## WHAT THIS TASK INVOLVES
From the records that follow, copy every line in which "will" appears.

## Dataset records
........

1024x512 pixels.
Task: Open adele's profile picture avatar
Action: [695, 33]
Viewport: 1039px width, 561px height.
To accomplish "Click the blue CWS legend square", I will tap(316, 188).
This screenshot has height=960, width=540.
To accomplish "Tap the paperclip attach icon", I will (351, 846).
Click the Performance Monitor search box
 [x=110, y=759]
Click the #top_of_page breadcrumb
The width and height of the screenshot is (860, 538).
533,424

........

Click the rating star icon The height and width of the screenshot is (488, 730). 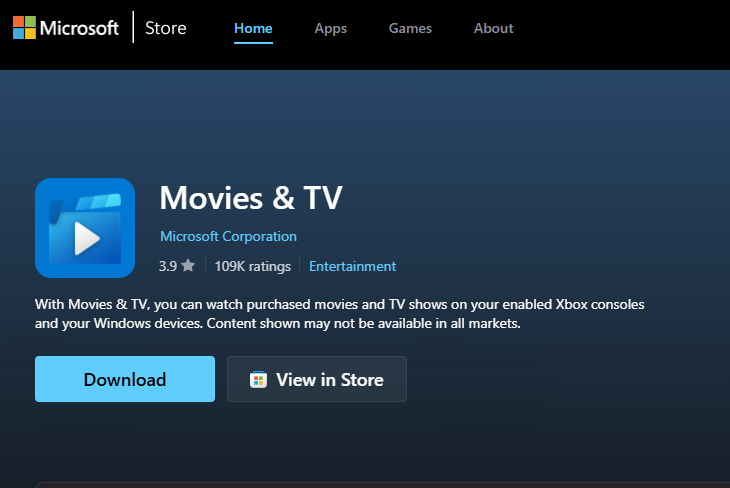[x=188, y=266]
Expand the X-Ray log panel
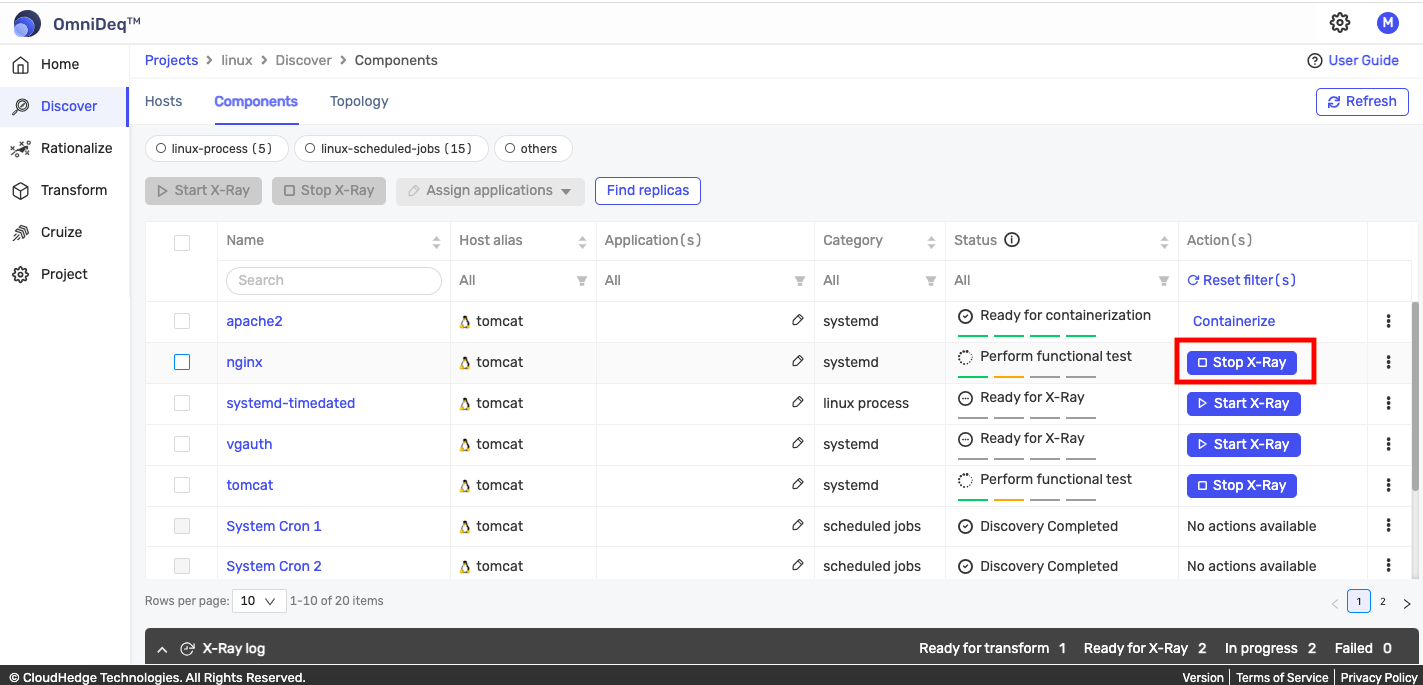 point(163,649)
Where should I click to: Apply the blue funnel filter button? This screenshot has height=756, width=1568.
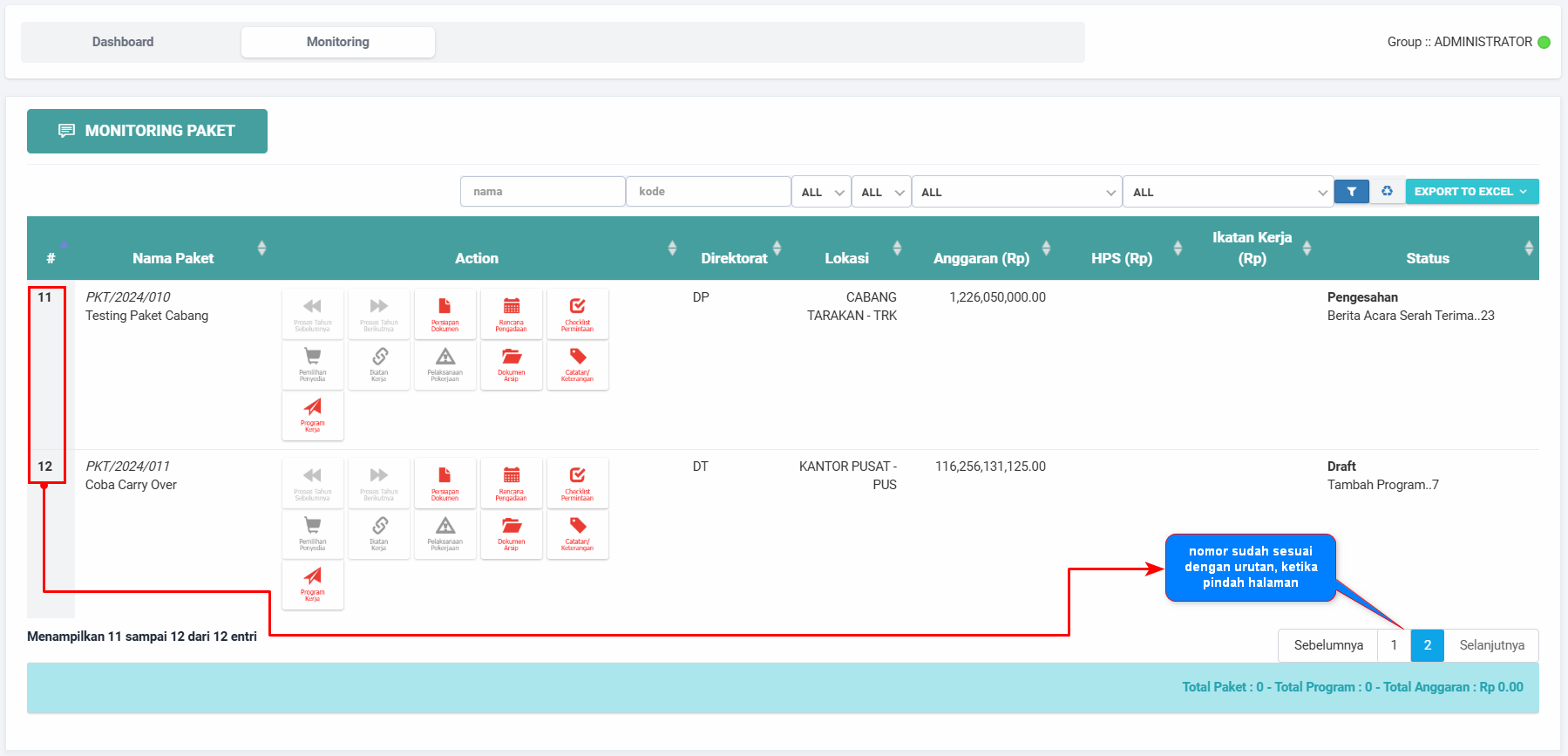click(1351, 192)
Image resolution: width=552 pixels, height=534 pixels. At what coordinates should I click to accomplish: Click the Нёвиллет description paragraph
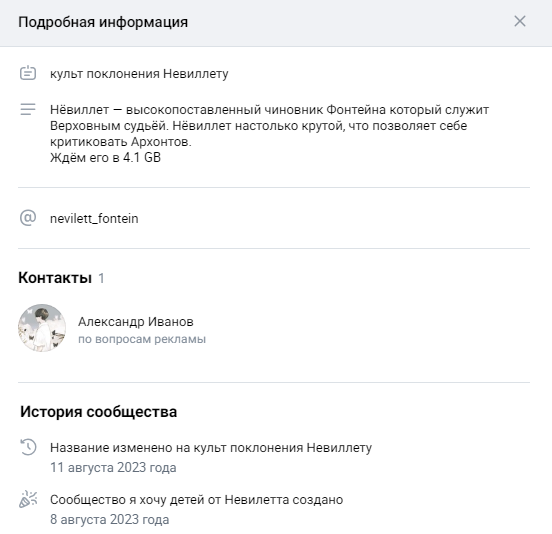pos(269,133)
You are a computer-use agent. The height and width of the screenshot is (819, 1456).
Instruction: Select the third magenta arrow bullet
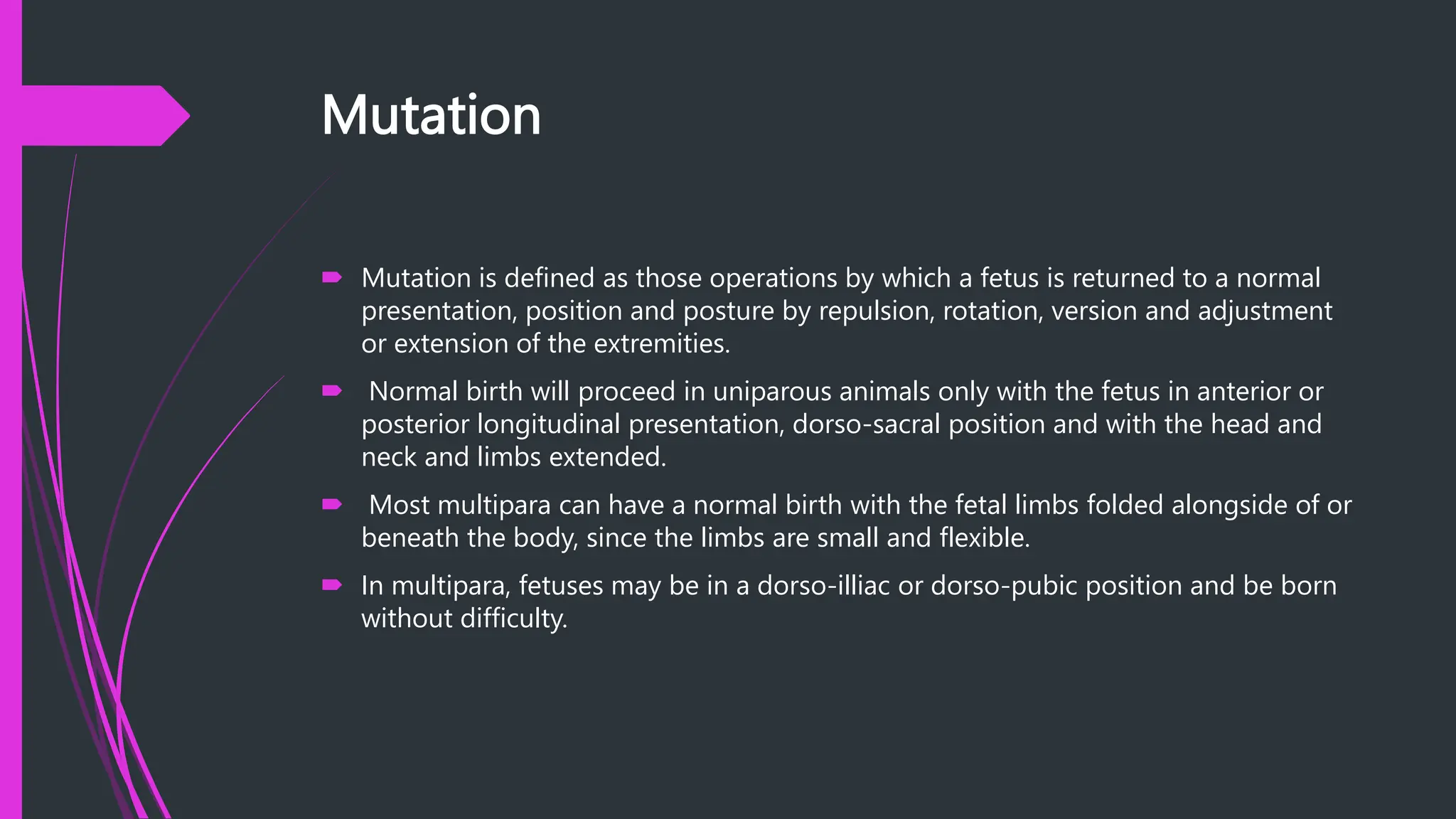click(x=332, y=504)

........

## ANSWER TO THIS TASK
To accomplish "Click the blue CWS legend square", I will tap(316, 188).
To accomplish "Tap the paperclip attach icon", I will (351, 846).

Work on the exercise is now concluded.